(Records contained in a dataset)
=-=-=-=-=
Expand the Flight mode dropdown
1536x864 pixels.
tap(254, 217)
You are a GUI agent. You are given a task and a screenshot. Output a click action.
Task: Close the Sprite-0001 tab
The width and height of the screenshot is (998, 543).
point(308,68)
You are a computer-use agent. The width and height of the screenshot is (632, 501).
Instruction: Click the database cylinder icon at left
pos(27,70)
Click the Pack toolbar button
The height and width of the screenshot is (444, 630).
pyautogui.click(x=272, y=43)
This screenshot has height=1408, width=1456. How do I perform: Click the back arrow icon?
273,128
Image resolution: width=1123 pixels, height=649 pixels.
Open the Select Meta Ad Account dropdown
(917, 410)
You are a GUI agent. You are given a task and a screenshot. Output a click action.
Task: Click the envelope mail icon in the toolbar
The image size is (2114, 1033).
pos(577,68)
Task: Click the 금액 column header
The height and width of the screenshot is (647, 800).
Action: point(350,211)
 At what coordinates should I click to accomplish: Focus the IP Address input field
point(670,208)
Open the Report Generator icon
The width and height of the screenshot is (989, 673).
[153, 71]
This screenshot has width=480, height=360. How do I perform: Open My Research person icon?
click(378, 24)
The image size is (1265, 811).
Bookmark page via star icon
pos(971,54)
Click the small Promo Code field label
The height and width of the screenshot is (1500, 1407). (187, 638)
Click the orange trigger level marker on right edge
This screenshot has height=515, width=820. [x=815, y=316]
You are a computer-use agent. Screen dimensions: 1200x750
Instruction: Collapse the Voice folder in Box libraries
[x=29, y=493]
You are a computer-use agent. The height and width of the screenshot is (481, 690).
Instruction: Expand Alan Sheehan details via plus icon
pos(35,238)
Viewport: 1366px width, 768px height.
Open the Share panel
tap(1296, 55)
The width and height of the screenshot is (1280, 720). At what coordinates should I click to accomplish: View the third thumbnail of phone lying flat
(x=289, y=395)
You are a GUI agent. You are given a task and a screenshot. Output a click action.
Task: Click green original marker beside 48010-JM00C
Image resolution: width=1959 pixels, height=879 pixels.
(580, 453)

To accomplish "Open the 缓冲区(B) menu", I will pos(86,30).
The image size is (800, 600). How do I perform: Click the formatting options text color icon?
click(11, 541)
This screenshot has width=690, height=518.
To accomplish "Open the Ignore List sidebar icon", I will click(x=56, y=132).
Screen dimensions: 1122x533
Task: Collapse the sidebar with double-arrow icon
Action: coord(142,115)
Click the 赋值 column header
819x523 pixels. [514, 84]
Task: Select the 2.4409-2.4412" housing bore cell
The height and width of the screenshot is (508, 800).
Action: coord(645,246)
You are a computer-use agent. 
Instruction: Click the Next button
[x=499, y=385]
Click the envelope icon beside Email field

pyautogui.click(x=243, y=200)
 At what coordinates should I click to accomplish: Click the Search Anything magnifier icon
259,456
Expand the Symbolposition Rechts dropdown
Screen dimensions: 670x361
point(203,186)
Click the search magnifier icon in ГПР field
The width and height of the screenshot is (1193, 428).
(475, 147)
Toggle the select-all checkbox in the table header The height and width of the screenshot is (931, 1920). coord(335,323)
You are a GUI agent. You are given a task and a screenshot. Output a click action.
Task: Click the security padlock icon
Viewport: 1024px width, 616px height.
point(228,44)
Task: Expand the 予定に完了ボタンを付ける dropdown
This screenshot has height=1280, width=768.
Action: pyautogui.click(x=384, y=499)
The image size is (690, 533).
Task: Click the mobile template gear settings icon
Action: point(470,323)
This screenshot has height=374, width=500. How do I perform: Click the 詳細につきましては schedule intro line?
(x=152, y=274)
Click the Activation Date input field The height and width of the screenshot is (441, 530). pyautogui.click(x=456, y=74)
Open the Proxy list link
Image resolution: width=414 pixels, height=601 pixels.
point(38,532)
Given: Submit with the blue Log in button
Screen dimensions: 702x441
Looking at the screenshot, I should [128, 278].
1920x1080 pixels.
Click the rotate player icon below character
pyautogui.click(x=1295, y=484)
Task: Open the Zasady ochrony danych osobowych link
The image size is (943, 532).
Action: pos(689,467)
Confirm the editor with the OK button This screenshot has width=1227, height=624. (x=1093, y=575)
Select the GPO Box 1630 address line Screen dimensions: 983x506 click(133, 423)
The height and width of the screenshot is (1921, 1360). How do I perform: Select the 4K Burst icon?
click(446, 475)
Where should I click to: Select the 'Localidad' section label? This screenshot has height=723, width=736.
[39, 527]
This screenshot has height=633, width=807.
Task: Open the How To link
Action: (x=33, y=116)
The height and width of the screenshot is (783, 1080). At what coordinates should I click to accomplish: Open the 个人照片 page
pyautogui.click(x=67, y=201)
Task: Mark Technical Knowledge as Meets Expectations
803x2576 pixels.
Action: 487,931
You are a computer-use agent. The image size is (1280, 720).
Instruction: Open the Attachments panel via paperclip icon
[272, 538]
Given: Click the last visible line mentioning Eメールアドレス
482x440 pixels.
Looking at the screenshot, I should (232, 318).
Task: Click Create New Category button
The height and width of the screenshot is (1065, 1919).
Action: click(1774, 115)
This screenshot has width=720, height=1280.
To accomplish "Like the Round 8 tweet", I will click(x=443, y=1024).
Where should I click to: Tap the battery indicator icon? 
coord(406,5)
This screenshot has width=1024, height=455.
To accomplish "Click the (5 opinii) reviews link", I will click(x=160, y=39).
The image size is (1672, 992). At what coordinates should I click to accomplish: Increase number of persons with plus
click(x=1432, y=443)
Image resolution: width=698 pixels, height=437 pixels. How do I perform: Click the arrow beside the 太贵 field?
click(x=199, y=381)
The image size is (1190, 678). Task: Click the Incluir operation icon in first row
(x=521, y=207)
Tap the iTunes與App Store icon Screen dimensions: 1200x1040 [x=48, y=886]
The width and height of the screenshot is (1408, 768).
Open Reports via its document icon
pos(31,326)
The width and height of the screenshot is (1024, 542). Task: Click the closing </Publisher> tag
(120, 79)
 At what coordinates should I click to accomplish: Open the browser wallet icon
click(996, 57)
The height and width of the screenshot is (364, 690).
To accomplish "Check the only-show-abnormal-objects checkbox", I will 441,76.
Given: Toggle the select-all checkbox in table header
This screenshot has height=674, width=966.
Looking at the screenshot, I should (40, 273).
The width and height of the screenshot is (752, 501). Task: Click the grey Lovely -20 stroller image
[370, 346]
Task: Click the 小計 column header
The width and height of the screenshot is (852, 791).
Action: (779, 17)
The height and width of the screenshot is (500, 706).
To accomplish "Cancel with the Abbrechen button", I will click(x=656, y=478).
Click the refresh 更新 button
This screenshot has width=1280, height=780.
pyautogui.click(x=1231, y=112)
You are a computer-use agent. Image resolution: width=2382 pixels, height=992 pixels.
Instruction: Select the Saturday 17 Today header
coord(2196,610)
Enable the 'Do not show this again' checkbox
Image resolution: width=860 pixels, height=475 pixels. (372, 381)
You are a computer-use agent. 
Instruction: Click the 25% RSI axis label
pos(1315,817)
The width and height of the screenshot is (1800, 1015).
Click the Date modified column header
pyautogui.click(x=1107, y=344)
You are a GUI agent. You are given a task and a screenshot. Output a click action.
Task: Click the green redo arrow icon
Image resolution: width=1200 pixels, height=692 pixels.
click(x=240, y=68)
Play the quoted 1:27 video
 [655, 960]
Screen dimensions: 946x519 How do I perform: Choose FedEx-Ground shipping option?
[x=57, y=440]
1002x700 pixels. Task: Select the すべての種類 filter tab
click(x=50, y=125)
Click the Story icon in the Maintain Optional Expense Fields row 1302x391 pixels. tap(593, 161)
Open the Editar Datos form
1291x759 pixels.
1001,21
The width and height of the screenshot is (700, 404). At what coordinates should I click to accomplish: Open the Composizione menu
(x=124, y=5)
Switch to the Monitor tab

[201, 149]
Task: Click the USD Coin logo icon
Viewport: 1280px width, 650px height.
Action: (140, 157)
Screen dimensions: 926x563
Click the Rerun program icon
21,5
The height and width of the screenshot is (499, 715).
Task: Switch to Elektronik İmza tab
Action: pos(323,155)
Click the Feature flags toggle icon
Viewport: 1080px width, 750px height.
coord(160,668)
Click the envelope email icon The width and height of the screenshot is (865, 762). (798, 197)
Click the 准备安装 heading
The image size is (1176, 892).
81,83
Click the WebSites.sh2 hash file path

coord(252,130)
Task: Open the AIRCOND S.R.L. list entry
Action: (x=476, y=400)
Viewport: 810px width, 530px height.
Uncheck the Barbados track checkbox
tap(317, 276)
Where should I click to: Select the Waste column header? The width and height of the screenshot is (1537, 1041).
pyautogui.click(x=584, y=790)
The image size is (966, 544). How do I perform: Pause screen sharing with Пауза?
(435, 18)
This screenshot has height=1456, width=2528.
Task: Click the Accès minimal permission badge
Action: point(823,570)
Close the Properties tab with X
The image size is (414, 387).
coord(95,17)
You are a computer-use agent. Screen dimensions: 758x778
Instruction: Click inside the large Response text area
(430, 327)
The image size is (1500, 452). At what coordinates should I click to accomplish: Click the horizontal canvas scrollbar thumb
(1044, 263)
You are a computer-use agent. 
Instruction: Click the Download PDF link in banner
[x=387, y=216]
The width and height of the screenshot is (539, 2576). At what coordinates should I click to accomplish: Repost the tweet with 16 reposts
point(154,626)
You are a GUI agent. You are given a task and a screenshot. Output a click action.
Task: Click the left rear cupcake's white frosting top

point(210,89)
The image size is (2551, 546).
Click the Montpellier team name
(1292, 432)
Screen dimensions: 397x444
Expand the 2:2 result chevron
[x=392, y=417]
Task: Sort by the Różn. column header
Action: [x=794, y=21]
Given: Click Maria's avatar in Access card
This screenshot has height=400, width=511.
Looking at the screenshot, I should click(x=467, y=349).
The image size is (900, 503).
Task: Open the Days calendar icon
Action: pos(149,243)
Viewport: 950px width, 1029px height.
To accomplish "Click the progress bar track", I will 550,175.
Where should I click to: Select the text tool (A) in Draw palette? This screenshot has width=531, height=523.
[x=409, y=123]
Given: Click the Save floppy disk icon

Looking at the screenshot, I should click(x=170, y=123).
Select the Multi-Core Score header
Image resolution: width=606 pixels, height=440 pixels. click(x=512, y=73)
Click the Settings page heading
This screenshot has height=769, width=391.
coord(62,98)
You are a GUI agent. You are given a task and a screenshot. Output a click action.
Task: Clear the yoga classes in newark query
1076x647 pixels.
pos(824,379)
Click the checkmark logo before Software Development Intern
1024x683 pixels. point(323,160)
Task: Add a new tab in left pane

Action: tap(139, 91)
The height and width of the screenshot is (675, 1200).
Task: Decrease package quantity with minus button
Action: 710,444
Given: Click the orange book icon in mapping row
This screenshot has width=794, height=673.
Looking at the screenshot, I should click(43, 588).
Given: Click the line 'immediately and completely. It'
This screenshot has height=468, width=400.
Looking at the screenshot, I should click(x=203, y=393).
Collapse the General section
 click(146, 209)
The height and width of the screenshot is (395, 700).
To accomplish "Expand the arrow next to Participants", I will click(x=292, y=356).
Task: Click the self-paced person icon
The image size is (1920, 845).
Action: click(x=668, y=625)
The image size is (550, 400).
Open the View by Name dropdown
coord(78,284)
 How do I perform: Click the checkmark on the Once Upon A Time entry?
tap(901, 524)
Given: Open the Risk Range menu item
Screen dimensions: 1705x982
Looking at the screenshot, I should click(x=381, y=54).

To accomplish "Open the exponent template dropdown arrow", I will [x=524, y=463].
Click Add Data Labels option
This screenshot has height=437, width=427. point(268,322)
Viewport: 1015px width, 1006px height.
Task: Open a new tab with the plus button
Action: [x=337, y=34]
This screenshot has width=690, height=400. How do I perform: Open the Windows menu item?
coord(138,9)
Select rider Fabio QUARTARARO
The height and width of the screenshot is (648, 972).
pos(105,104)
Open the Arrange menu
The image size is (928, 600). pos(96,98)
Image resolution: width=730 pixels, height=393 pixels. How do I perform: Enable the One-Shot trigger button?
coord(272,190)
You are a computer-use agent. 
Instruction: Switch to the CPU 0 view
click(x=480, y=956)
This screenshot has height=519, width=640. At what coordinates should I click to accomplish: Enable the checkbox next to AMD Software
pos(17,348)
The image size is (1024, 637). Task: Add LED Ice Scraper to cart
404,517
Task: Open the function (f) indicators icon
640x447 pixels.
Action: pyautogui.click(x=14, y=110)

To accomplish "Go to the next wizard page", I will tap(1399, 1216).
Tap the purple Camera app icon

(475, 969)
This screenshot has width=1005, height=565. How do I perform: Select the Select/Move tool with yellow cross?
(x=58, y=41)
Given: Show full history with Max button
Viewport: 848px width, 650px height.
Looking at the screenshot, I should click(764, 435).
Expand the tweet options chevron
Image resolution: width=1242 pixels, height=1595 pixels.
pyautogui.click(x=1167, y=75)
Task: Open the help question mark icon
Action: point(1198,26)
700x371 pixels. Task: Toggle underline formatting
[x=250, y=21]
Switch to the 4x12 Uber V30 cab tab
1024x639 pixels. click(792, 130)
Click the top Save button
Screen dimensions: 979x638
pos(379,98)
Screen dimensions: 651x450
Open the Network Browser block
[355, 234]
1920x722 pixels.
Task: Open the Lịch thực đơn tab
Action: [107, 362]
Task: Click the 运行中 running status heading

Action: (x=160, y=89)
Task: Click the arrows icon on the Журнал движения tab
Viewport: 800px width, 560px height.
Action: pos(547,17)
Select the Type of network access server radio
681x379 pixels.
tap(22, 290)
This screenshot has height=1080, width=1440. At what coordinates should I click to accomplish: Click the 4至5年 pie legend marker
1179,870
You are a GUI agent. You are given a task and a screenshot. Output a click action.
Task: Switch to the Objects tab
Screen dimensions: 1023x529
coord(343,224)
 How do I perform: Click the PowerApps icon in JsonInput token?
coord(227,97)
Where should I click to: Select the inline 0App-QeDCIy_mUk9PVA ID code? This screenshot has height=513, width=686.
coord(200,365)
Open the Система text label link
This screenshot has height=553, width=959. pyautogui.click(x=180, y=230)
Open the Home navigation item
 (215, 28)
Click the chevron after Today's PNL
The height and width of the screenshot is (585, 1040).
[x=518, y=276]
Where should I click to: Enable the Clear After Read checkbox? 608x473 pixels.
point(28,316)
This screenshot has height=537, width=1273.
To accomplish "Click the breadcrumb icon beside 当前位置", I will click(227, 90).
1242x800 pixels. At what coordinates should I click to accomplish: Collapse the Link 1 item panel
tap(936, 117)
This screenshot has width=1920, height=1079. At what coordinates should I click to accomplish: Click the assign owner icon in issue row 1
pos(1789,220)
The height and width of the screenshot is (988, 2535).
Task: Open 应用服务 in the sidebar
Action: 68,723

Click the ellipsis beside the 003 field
=-=-=-=-=
*TASK STATEMENT*
Among the lines of the data, identify those with the word "Close". Copy each of them.

*YOUR SOLUTION*
Task: Close the Sprite-0001 tab
Close the Properties tab with X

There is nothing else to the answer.